(Beginning of EXTRACT TO READ)

# Build a semantic search engine

This tutorial will familiarize you with LangChain's **[document loader](https://python.langchain.com/docs/concepts/document_loaders/)**, **[embedding](https://python.langchain.com/docs/concepts/embedding_models/)**, and **[vector store](https://python.langchain.com/docs/concepts/vectorstores/)** abstractions. These abstractions are designed to support retrieval of data-- from (vector) databases and other sources-- for integration with LLM workflows. They are important for applications that fetch data to be reasoned over as part of model inference, as in the case of retrieval-augmented generation, or **[RAG](https://python.langchain.com/docs/concepts/rag/)** (see our RAG tutorial **[here](https://python.langchain.com/docs/tutorials/rag/)**).

Here we will build a search engine over a PDF document. This will allow us to retrieve passages in the PDF that are similar to an input query.

In [None]:
# %pip install langchain-community pypdf

# Loading documents

Let's load a PDF into a sequence of Document objects. There is a sample PDF in the LangChain repo here -- a 10-k filing for Nike from 2023. We can consult the LangChain documentation for **[available PDF document loaders](https://python.langchain.com/docs/integrations/document_loaders/#pdfs)**. Let's select PyPDFLoader, which is fairly lightweight.

In [12]:
from langchain_community.document_loaders import PyPDFLoader

file_path = "nke-10k-2023.pdf"
# file_path = "https://www.w3.org/WAI/ER/tests/xhtml/testfiles/resources/pdf/dummy.pdf"
loader = PyPDFLoader(file_path)

docs = loader.load()

print(len(docs))

107


`PyPDFLoader` loads one `Document` object per PDF page. For each, we can easily access:

1. The string content of the page;
2. Metadata containing the file name and page number.

In [13]:
page_1 = (f"{docs[0].page_content[:50]}\n")
page_2 = (f"{docs[1].page_content[:50]}\n")

print(page_1)
print(page_2)
print(docs[0].metadata)

Table of Contents
UNITED STATES
SECURITIES AND EXC

Table of Contents
As of July 12, 2023, the number 

{'producer': 'EDGRpdf Service w/ EO.Pdf 22.0.40.0', 'creator': 'EDGAR Filing HTML Converter', 'creationdate': '2023-07-20T16:22:00-04:00', 'title': '0000320187-23-000039', 'author': 'EDGAR Online, a division of Donnelley Financial Solutions', 'subject': 'Form 10-K filed on 2023-07-20 for the period ending 2023-05-31', 'keywords': '0000320187-23-000039; ; 10-K', 'moddate': '2023-07-20T16:22:08-04:00', 'source': 'nke-10k-2023.pdf', 'total_pages': 107, 'page': 0, 'page_label': '1'}


# Splitting

For both information retrieval and downstream question-answering purposes, a page may be too coarse a representation. Our goal in the end will be to retrieve `Document` objects that answer an input query, and further splitting our PDF will help ensure that the meanings of relevant portions of the document are not "washed out" by surrounding text.

(End of EXTRACT TO READ)
(Beginning of DATASET CONTENT)

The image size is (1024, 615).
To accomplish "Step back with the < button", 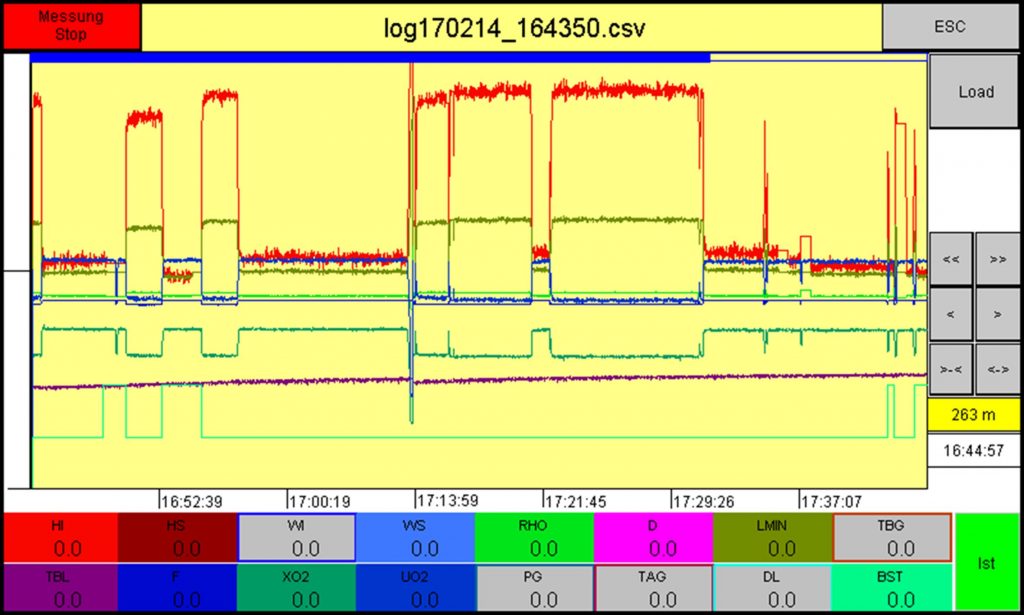I will coord(951,315).
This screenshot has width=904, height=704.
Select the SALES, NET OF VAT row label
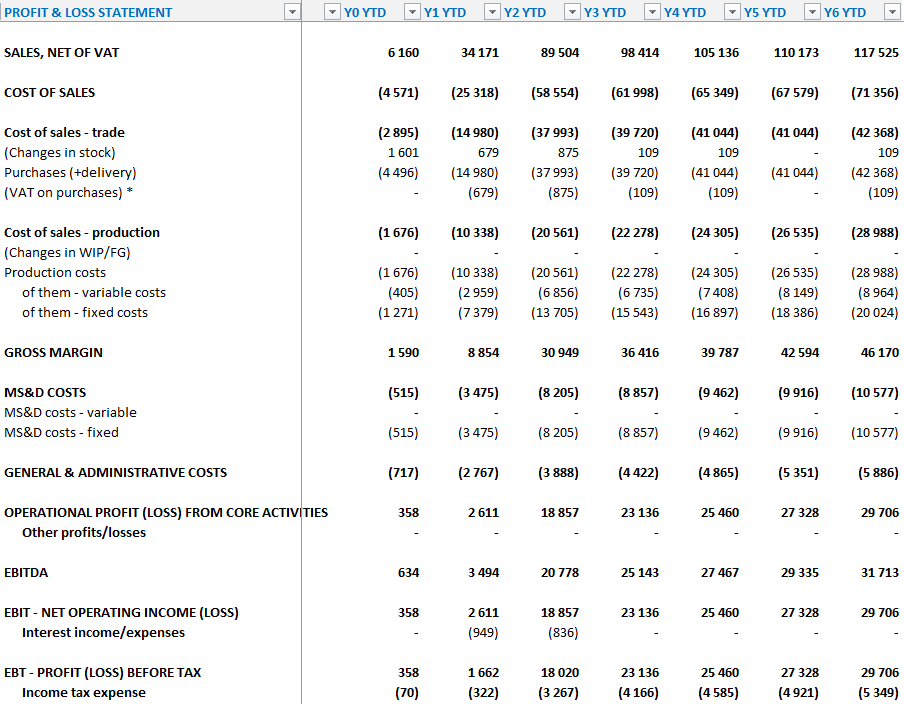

(End of DATASET CONTENT)

= WORK TASK 1 =
Rewrite the semantic search tutorial from "print(len(docs))" to "and page number.", swapping "file name" for "source path".
= WORK TASK 2 =
Which PDF document loader does the semantic search tutorial select, and how does it describe that loader?

= PROBLEM SOLUTION 1 =
print(len(docs))

107


`PyPDFLoader` loads one `Document` object per PDF page. For each, we can easily access:

1. The string content of the page;
2. Metadata containing the source path and page number.

= PROBLEM SOLUTION 2 =
It selects PyPDFLoader, which it describes as fairly lightweight.